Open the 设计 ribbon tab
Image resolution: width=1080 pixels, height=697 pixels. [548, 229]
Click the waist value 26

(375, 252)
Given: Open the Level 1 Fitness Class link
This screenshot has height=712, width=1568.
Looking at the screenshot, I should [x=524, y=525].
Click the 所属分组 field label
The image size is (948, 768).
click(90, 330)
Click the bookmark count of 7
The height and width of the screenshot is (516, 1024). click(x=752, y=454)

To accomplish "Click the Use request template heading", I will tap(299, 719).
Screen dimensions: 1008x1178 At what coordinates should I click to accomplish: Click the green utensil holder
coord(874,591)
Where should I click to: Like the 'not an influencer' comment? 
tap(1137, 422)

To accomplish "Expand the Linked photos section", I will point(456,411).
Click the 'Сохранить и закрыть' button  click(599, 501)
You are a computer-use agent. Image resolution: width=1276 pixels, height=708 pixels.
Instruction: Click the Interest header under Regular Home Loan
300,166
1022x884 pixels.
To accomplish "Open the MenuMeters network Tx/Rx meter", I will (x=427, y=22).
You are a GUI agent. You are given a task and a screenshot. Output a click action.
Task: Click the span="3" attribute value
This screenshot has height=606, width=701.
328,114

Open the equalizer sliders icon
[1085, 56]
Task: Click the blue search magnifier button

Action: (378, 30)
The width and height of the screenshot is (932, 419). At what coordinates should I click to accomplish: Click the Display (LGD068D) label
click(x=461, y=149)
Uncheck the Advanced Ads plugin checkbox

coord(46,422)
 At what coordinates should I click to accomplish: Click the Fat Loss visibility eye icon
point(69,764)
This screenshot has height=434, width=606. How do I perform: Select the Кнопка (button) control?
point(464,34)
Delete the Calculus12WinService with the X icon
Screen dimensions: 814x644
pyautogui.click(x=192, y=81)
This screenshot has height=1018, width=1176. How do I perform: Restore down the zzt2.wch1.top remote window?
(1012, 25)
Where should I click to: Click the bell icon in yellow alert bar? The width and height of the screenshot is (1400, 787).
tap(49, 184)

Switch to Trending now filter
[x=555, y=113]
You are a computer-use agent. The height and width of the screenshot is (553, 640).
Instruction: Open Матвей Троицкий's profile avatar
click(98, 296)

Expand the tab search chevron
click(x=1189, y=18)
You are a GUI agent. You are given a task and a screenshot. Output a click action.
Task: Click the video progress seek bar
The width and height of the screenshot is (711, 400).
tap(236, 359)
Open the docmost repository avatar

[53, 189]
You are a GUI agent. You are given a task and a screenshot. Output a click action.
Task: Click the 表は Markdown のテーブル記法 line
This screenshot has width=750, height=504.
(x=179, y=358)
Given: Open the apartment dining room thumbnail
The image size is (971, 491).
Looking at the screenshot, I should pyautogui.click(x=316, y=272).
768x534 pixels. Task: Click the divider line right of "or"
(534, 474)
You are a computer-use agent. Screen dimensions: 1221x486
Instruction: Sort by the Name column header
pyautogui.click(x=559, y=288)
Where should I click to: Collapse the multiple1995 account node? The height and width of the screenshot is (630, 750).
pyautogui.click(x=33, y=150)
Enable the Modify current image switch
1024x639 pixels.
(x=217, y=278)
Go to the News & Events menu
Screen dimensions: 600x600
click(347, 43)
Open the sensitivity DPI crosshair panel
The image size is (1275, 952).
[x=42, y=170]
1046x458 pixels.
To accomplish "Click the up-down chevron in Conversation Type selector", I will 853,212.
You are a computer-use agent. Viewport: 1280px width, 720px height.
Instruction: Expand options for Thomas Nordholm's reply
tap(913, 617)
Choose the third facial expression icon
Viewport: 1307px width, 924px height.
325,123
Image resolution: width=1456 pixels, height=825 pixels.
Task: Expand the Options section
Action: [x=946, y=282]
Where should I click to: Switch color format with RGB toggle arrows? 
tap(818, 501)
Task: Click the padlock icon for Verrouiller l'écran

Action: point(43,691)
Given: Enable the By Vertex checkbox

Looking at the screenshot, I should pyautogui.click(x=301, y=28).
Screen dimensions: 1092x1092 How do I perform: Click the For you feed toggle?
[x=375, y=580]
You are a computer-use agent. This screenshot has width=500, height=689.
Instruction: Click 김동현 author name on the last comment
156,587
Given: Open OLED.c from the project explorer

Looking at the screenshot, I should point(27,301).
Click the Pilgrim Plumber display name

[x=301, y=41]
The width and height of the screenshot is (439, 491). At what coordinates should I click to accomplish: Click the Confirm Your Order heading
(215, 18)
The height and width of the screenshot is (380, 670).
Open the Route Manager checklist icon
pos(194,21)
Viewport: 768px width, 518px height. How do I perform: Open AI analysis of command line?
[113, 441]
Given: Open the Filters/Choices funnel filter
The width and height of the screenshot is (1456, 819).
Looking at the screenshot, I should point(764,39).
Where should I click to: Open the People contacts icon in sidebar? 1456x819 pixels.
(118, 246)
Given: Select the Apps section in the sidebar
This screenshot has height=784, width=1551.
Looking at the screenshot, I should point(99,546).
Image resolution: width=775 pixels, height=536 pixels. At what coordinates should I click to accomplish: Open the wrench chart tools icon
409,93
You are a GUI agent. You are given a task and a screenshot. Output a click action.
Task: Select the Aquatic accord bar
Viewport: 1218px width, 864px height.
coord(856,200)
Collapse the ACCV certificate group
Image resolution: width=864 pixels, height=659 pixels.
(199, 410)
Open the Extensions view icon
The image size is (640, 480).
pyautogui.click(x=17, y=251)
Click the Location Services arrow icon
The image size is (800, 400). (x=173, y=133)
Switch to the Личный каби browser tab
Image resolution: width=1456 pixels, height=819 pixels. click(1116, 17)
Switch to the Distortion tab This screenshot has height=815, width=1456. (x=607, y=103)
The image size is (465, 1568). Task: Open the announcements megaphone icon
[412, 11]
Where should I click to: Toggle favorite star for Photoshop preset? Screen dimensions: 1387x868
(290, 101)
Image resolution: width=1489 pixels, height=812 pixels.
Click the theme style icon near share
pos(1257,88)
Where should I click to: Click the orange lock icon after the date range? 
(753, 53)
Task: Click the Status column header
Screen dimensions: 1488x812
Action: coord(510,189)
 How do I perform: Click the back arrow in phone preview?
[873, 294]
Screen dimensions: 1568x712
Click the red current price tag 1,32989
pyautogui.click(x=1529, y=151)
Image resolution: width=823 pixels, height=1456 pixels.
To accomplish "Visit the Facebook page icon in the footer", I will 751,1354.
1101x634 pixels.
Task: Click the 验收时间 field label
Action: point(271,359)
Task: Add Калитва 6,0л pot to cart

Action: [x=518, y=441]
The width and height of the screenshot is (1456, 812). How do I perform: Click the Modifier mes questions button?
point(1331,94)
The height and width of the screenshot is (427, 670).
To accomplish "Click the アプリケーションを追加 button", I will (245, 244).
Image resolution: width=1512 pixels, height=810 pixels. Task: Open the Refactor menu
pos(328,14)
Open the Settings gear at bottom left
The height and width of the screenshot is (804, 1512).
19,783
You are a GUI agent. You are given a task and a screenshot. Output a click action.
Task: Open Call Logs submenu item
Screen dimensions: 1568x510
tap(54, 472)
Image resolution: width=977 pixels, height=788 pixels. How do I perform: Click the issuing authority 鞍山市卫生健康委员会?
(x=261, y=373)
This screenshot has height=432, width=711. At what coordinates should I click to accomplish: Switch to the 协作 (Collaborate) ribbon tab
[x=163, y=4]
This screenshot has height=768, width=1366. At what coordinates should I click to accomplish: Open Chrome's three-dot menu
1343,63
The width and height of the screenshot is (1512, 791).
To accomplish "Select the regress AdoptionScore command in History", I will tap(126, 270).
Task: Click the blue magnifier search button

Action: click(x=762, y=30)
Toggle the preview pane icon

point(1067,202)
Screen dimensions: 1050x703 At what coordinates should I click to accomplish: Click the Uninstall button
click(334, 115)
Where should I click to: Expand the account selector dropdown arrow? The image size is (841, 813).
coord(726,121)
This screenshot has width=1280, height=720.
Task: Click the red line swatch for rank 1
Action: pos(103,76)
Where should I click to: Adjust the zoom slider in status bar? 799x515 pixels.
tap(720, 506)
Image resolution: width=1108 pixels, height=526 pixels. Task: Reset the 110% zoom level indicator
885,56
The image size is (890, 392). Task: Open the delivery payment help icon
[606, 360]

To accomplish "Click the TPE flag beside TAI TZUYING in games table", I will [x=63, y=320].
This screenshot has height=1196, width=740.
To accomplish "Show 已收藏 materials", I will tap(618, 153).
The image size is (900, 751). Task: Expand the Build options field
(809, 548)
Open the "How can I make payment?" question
□ □ □ □ □ □ □
[O QUE FAZER]
Transcreva sem nenhuma alteração os registros acima, começando pela linha que contém "How do I perform: Click the back" e terminando na que contém "point(1067,202)", ambas incluídas.

[RESPOSTA]
 How do I perform: Click the back arrow in phone preview?
[873, 294]
Screen dimensions: 1568x712
Click the red current price tag 1,32989
pyautogui.click(x=1529, y=151)
Image resolution: width=823 pixels, height=1456 pixels.
To accomplish "Visit the Facebook page icon in the footer", I will 751,1354.
1101x634 pixels.
Task: Click the 验收时间 field label
Action: point(271,359)
Task: Add Калитва 6,0л pot to cart

Action: [x=518, y=441]
The width and height of the screenshot is (1456, 812). How do I perform: Click the Modifier mes questions button?
point(1331,94)
The height and width of the screenshot is (427, 670).
To accomplish "Click the アプリケーションを追加 button", I will (245, 244).
Image resolution: width=1512 pixels, height=810 pixels. Task: Open the Refactor menu
pos(328,14)
Open the Settings gear at bottom left
The height and width of the screenshot is (804, 1512).
19,783
You are a GUI agent. You are given a task and a screenshot. Output a click action.
Task: Open Call Logs submenu item
Screen dimensions: 1568x510
tap(54, 472)
Image resolution: width=977 pixels, height=788 pixels. How do I perform: Click the issuing authority 鞍山市卫生健康委员会?
(x=261, y=373)
This screenshot has height=432, width=711. At what coordinates should I click to accomplish: Switch to the 协作 (Collaborate) ribbon tab
[x=163, y=4]
This screenshot has height=768, width=1366. At what coordinates should I click to accomplish: Open Chrome's three-dot menu
1343,63
The width and height of the screenshot is (1512, 791).
To accomplish "Select the regress AdoptionScore command in History", I will tap(126, 270).
Task: Click the blue magnifier search button

Action: click(x=762, y=30)
Toggle the preview pane icon

point(1067,202)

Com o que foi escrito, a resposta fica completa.